The banks have repeatedly asked the ICB to return their money kept as FDR or fixed deposit receipts. Sonali Bank invested Tk 1,650 crore, Agrani Bank Tk 1,050 crore, Janata Bank Tk 480 crore and Rupali Bank Tk 450 crore as term deposits in the ICB.

These banks are not getting interests and principal even after the expiry of most of the FDRs. The ICB is not giving back the money despite legal obligations.

Shams-ul Islam, managing director and CEO of Agrani Bank, said ICB was paying some interest.

“They want to renew the principal with interest. The state-run organisation is now in a better shape than before,” he told The Business Post.

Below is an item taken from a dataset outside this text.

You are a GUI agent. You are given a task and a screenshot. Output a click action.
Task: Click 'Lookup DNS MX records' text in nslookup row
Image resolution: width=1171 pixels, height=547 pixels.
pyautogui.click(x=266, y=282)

Islam said that withdrawing their FDR from ICB in this situation would affect the capital market. “We want the capital market to be upbeat, as it is benefiting from ICB,” he said.

Banks and financial institutions consider call money, term deposits, interbank repo, reverse repo, special repo, and Assured Liquidity Support (ALS) for cash liquidity protection (CRR) as a liquidity component of the money market.

Maintaining CRR becomes difficult if banks or financial institutions do not return the deposit even after the expiry of the term. In addition, if mutual trust is lost, the money market suffers.

The banks now want the intervention of the central bank to bring back the money deposited with various institutions to maintain the discipline of the money market.

A senior official of a state-owned bank said he had verbally asked the Bangladesh Bank’s concerned

department to intervene to recover the money.

However, ICB Managing Director Abul Hossain told The Business Post, “We have been paying interest against the money that the state-owned banks have deposited with us as FDR. We have paid interest on the deposits of all the institutions since I joined.”

“We can give back the state-owned banks their money if they want. But it won’t be possible to pay all of them at once,” he added.

But a senior official of the central bank told The Business Post that ICB was in no position to return the deposit.

The official said there are rules to renew the interest, and ICB is trying to pay interest.

“It is the organisation’s responsibility to return the money when the term expires. We’ll give reminders to those who cannot return the money,” Sirajul Islam, executive director and spokesperson of Bangladesh Bank, told The Business Post.

The ICB has also invested in shares of 26 ‘Z’ category companies. Sector stakeholders have expressed concern over investment. A recent report by a consulting firm appointed by the BSEC submitted a report with a restructuring plan for the state-run ICB, reportedly plagued by various irregularities.

“The ICB is heavily dependent on the state-run commercial and private sector banks for its funding, though it should approach the Bangladesh Bank for such loan at a subsidised rate so that it can pay off its high-cost borrowings and increase cash flows and profitability within a short term,” the report said.